Bleeding Risk After Surgery
The most serious complication of tonsil removal is bleeding, which can happen during the first two weeks of healing as scabs in the throat fall off. A national study of over 96,000 pediatric tonsillectomies found that about 2% of children returned to the emergency department or hospital for bleeding. For most children, the predicted risk falls between roughly 1% and 5%, depending on age and other factors. Small amounts of blood-tinged saliva are normal, but bright red blood or frequent swallowing (a sign of blood trickling down the throat) needs immediate medical attention.
Partial vs. Total Tonsil Removal
There are two broad surgical approaches. Total tonsillectomy removes the entire tonsil down to the muscle wall of the throat. Partial tonsillectomy (sometimes called intracapsular tonsillotomy) shaves down the tonsil tissue but leaves a thin rim intact to protect the underlying muscle. The partial approach is primarily used when the reason for surgery is airway obstruction rather than infection, since leaving a small amount of tissue behind could theoretically allow future infections.

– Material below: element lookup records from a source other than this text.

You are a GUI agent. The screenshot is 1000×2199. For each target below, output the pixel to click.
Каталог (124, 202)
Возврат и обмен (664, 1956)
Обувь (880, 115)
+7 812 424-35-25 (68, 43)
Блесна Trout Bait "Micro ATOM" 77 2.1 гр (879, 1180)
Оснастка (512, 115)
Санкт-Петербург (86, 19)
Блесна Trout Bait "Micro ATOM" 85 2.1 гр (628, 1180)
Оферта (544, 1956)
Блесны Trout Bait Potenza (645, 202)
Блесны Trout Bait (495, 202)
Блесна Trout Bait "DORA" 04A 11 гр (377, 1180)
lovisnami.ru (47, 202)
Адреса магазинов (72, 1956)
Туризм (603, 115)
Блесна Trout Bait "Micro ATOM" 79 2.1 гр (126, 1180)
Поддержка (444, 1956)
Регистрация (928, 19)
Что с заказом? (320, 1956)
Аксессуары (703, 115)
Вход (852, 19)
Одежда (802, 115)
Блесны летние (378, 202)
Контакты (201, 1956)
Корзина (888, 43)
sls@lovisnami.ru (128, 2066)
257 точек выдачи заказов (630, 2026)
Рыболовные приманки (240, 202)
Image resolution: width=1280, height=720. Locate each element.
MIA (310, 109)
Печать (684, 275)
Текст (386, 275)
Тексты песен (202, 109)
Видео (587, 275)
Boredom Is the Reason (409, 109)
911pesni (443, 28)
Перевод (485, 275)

The tradeoff is recovery comfort. Children who have partial removal experience less pain, less bleeding (one large meta-analysis reported a 0.2% bleeding rate for partial versus 2.9% for total), and a faster return to normal eating and activity. The concern about tonsil tissue regrowing after partial removal has not been borne out in follow-up studies tracking children for a year, particularly when newer instruments are used to remove tissue precisely. Both approaches are equally effective at resolving the breathing obstruction.
Long-Term Effects on the Immune System
Tonsils are part of the immune system, positioned at the entrance to the throat where they encounter germs early. This leads many parents to wonder whether removing them leaves a child more vulnerable to illness. Two systematic reviews have concluded that tonsil removal does not significantly harm the body’s overall immune defenses. Levels of key antibodies measured before and after surgery show no meaningful change in the short term, and the cellular immune response remains intact.
The picture gets slightly more nuanced with upper respiratory infections. Some population-level studies have found a modestly higher rate of common colds and upper respiratory illnesses after tonsillectomy, while others have found no difference or even a decrease. The evidence is genuinely mixed and likely depends on the individual child. What’s clear is that for kids who meet the criteria for surgery, the benefits of better sleep or freedom from constant throat infections outweigh the theoretical and small immune tradeoffs.